[Data records]

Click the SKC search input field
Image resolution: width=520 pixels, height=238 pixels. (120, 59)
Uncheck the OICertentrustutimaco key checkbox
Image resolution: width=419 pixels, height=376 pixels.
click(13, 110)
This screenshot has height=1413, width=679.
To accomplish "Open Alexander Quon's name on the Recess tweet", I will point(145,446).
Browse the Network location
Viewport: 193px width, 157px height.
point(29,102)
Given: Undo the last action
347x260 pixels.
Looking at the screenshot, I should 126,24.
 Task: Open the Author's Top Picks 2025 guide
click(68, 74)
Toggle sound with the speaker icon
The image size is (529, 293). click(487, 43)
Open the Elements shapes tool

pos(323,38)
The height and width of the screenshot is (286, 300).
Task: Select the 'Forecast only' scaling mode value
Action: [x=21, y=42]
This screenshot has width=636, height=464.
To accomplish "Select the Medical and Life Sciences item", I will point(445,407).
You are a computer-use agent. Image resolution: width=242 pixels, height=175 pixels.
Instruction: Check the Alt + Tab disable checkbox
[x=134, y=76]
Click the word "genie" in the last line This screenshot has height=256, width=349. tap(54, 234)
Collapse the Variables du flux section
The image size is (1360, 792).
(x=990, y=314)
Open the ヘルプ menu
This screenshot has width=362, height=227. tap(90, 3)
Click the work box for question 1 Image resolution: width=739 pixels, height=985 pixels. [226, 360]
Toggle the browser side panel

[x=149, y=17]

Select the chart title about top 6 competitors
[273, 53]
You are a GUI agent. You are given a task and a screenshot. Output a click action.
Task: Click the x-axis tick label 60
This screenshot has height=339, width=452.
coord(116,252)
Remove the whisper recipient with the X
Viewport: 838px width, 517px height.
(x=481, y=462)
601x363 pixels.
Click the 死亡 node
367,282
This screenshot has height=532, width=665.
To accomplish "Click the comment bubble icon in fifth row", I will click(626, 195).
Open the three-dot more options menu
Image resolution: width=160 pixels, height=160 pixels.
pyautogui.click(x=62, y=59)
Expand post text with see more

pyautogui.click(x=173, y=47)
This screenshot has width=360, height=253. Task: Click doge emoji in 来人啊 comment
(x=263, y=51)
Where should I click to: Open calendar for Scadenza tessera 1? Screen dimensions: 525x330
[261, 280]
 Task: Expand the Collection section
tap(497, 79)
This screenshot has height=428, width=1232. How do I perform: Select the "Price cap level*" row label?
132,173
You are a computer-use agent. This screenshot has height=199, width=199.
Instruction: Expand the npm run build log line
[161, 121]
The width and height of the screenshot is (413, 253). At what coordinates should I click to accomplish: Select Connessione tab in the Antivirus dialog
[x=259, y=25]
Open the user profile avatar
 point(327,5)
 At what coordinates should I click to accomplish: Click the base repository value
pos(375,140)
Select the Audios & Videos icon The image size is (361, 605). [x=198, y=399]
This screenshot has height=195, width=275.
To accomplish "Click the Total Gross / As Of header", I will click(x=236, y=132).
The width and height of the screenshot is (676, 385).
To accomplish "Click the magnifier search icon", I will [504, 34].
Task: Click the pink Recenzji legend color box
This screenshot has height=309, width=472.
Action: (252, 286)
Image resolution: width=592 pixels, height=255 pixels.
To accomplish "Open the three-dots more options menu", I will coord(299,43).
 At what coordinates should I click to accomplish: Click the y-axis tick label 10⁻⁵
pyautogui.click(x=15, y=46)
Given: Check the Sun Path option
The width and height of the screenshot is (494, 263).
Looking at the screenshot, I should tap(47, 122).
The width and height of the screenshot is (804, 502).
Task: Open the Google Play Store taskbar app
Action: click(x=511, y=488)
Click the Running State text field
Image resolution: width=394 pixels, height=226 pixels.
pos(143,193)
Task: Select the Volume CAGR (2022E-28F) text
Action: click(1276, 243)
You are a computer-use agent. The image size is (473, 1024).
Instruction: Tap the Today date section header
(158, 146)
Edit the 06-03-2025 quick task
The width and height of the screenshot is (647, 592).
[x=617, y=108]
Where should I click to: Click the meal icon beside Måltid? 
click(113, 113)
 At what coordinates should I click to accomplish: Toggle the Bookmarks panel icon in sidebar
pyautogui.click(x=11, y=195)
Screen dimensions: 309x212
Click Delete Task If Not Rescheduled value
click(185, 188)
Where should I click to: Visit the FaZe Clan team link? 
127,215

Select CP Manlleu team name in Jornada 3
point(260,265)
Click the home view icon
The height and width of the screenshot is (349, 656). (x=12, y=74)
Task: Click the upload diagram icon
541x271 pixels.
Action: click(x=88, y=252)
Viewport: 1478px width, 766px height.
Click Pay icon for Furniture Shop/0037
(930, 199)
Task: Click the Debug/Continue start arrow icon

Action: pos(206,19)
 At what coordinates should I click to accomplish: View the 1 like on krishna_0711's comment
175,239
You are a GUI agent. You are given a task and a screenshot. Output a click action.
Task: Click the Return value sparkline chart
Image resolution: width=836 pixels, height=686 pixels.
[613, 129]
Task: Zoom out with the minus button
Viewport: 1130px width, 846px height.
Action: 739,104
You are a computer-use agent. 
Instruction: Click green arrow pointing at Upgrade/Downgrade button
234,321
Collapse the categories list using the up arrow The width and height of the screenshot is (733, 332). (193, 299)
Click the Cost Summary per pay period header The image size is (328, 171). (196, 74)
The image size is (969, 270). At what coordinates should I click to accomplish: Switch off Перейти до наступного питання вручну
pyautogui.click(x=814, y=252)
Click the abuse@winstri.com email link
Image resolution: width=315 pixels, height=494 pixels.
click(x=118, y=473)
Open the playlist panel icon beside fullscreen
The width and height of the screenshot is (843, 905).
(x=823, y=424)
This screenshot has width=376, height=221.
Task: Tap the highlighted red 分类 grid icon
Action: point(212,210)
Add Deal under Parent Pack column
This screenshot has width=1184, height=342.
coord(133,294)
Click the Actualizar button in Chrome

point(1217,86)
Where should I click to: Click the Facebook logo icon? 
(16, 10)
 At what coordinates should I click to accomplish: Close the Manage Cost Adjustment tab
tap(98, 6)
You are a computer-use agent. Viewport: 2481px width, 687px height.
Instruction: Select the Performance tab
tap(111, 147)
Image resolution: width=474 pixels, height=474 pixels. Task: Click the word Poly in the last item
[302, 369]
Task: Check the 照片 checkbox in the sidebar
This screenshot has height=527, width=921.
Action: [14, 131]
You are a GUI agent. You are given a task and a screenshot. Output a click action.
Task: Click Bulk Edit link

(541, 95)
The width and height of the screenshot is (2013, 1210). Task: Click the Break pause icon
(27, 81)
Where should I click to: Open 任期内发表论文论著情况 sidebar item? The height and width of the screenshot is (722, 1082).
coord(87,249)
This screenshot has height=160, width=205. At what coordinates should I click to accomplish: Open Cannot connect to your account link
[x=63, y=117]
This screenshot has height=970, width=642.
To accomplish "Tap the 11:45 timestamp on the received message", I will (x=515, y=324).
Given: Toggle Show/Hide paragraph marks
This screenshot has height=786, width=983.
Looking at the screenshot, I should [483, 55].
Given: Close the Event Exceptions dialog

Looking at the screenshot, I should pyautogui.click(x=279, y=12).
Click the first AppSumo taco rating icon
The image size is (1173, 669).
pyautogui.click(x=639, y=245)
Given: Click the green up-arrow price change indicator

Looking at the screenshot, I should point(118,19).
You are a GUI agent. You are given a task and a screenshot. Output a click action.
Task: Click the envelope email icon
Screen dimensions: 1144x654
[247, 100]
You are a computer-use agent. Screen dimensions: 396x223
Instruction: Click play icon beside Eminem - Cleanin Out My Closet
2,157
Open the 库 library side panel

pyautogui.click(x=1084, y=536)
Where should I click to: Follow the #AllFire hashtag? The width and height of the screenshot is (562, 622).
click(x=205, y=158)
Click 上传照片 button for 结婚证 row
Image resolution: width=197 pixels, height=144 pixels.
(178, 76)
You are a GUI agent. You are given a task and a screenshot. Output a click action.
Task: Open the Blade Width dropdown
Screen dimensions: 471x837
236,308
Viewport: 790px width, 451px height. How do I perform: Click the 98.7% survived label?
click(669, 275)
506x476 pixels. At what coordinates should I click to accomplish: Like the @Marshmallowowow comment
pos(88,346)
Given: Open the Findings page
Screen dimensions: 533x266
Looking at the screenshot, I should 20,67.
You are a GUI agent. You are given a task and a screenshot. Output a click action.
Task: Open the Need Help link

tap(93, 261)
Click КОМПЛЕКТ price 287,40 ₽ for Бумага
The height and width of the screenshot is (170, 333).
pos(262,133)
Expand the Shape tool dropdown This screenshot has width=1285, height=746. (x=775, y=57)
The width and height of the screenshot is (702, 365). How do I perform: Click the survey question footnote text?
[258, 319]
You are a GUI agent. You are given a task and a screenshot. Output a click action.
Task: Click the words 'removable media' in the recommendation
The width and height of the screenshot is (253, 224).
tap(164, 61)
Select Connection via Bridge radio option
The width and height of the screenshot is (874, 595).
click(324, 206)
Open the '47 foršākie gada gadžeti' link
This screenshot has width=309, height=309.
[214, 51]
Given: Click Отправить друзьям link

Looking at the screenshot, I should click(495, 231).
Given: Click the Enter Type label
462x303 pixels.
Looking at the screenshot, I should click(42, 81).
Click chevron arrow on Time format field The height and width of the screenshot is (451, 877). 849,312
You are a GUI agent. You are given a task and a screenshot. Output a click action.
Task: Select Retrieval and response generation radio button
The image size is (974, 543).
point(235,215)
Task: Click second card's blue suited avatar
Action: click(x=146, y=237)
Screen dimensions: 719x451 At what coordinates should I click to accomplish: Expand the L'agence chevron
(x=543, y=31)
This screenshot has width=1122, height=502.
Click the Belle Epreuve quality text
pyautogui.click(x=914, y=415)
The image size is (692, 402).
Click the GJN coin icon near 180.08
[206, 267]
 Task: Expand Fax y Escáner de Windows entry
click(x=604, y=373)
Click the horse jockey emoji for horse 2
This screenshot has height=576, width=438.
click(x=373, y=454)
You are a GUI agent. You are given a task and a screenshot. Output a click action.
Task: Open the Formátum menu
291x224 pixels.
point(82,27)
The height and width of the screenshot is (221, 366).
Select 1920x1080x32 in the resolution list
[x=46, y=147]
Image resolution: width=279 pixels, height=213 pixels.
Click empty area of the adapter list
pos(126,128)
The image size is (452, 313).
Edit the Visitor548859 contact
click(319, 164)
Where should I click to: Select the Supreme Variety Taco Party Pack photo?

Work instruction => Find the lines above holding the word "options" and show them.

Output below =>
Open the three-dot more options menu
To accomplish "Open the three-dots more options menu", I will coord(299,43).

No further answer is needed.